Jean-Pierre Pasche, owner of Easthampton's Eastmont Custom Framing, in his monthly arts newsletter about all things Easthampton arts, addressed in April a notion that keeps bubbling to the surface in the burg next to Noho/Hamp: Does Easthampton have the potential to become the next Northampton? It's shorthand for the real question: will Easthampton become a mecca for arts, music and "culture"?

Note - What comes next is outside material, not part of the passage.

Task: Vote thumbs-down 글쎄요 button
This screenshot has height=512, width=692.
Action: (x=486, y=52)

There are many reasons to hope not—at least when it comes to the Northampton version of the question—for those who live in Easthampton. Though Easthampton has its daily string of cars winding through town and over the mountain to I-91, it's nothing like the mounting insanity of Northampton's streets, where, on a recent Friday, I sat in one place so long a stranger asked me what it costs to park there. (It also bears pointing out that Easthampton doesn't fill its coffers by deploying a grim army of "parking enforcers.")

But, bellyaching aside, Northampton isn't necessarily the right model for Easthampton. With developers and the city government pushing to build the new at the expense of the old, Paradise is in jeopardy.

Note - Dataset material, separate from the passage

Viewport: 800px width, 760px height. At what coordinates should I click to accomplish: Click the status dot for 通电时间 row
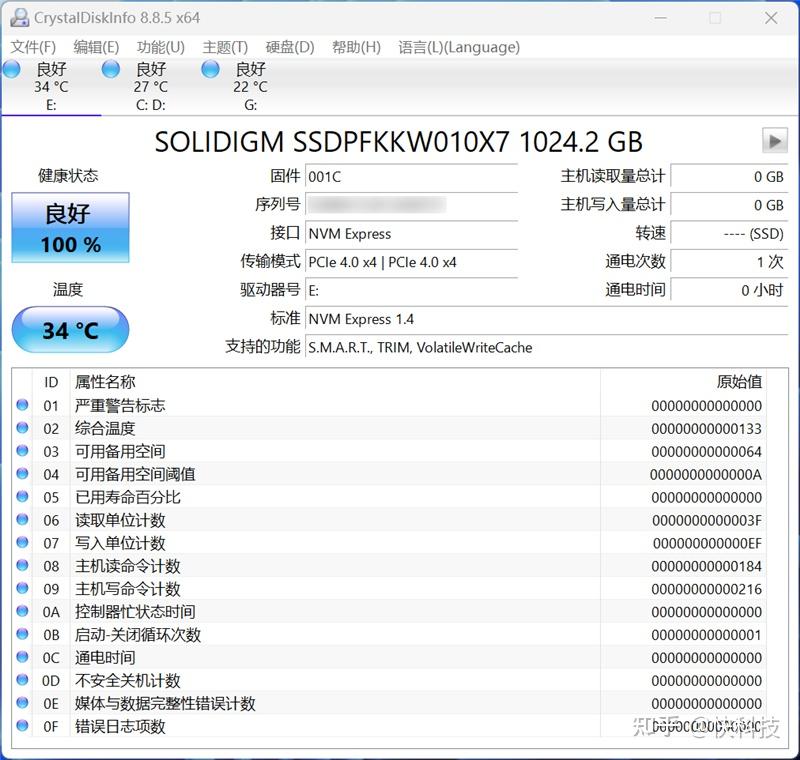pyautogui.click(x=21, y=657)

And Easthampton is certainly its own place. I'm endlessly amazed by the unusual variety among the successful storefronts—can it be considered usual for a tombstone store to even exist? What of the odd little watch shop tucked just behind the hedges on Main Street? Easthampton has done an unusually good job of remaining free of cookie-cutter corporates, a trend that is, sadly, just as likely to change as it was in Northampton.

The big names have made inroads. The stretch of town on Route 10 is home to fast food giants already, and there is the impending specter of a Stop and Shop obliterating two of Easthampton's most interesting local places, the Tasty Top and the gorgeous Easthampton Golf driving range.

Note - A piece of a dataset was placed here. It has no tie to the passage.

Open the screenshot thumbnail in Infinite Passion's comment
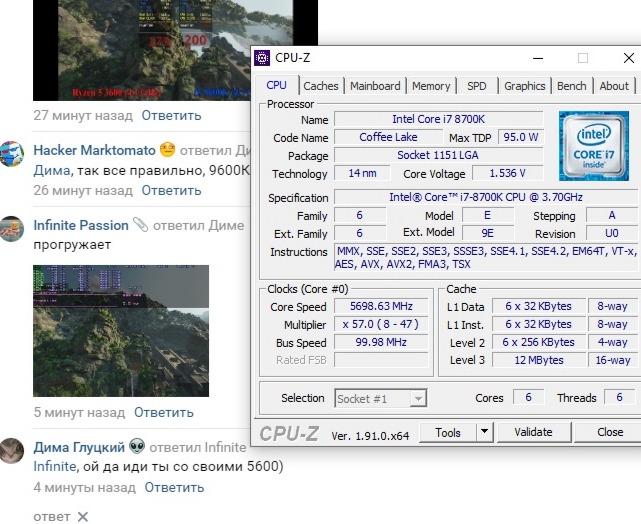The height and width of the screenshot is (524, 641). [x=121, y=330]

It's a reminder that on the heels of even the modest gentrification that accompanies local successes, artistic and otherwise, come search parties who've employed their retail location software and decided you're next.

Pasche answers the question in the best possible fashion, saying Easthampton is having a great time becoming the next Easthampton instead of Northampton.

And he's tapping into something important: there are many towns in the Valley where the dynamic of old industrial town meets newfangled arts scene, and despite the similarities, the same rules don't always apply. Just look at North Adams, a town whose economy was given a boost by turning industrial buildings into a gigantic art museum.

It's a celebrated move that has even prompted a documentary, yet even there, the mayor who helped oversee that transition, John Barrett III (who also claims status as the longest-serving mayor in the state), is now being challenged by City Councilor Richard J. Alcombright. Alcombright told the North Adams Transcript, "We've ridden the Mass MoCA wave for years now. It's time that we decide who we are as a community. Are we an arts-based community? Are we a creative-economy community?"

Such tensions between old and new don't go away. In Easthampton, Eastworks and other places incubate new ideas and a new arts community, but nearby, another old industrial building is but an impressive ruin, a project stopped in its tracks. The arrival of a big box like Stop and Shop threatens to clog traffic and make it look like anywhere else—the city doesn't have the luxury of a place like Northampton's King Street where a retail wasteland can sprout, yet stay largely out of sight and mind.

If Easthamptonites tread carefully, the place could become a viable, unique destination in the Valley's seemingly unstoppable artistic spread. And, just as Pasche claims, the more its identity is its own, the better. The Valley doesn't need Eho—it needs a vital Easthampton that incorporates old character and new energy.